● **What is needed**:
Please print exactly the lines from the line containing "Task: Expand the" through the end of the data, no more, and keep pictures out of the copy.

● **Record excerpts**:
--------------------

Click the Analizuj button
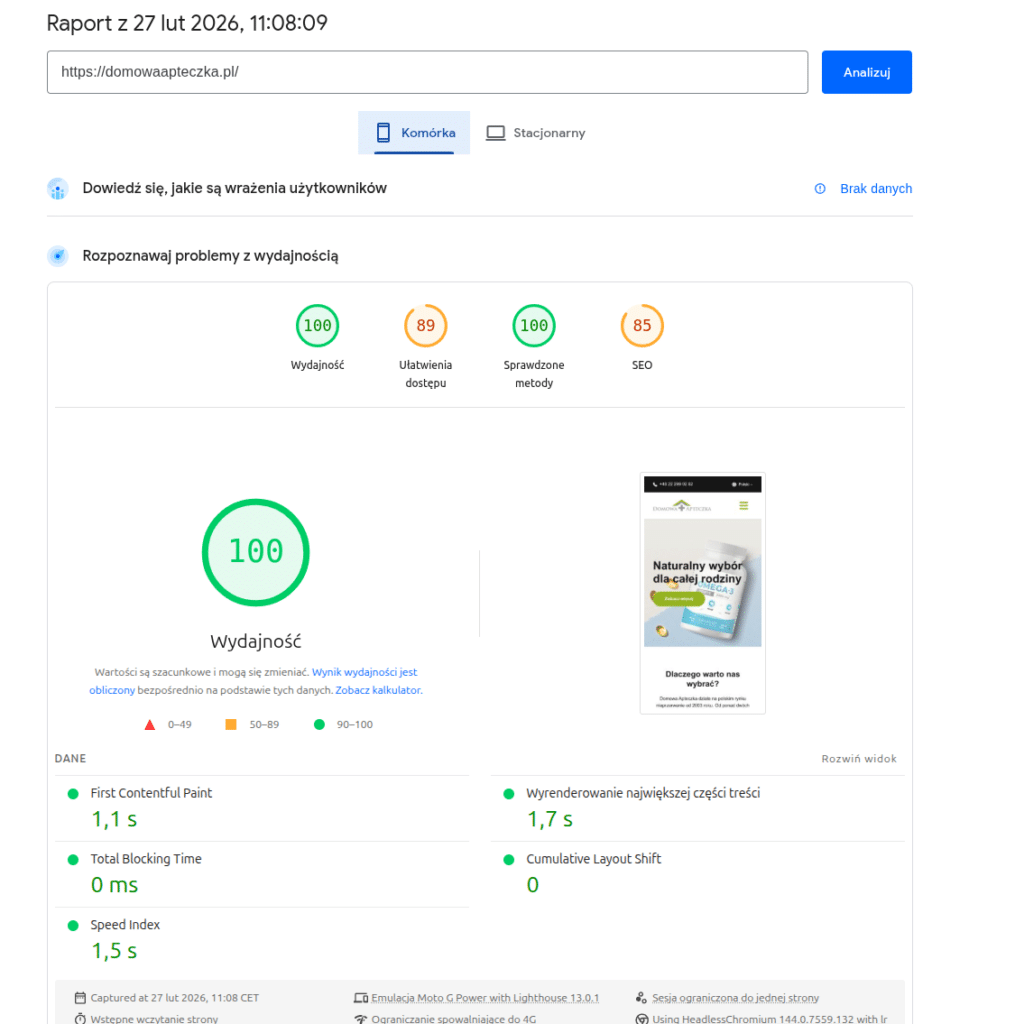This screenshot has width=1015, height=1024. (x=866, y=72)
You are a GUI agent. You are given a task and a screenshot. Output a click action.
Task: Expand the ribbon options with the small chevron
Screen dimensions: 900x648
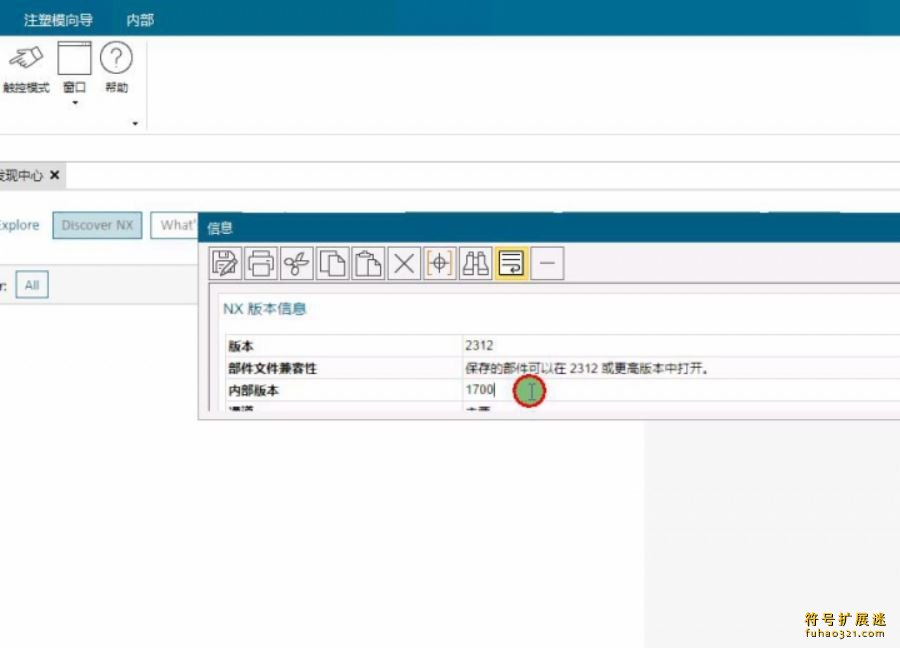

--------------------

● **Answer area**:
Task: Expand the ribbon options with the small chevron
Screen dimensions: 900x648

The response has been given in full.